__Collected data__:

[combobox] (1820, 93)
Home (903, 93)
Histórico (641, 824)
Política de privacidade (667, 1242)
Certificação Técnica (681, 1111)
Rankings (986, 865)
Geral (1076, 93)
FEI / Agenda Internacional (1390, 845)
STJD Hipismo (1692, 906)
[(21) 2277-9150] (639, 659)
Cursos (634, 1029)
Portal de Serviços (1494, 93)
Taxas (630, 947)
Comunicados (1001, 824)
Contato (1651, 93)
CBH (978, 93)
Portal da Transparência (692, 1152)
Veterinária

__What is being asked__: Find the lines in the data that include "Portal", then copy each of them.

__Your response__:
Portal de Serviços (1494, 93)
Portal da Transparência (692, 1152)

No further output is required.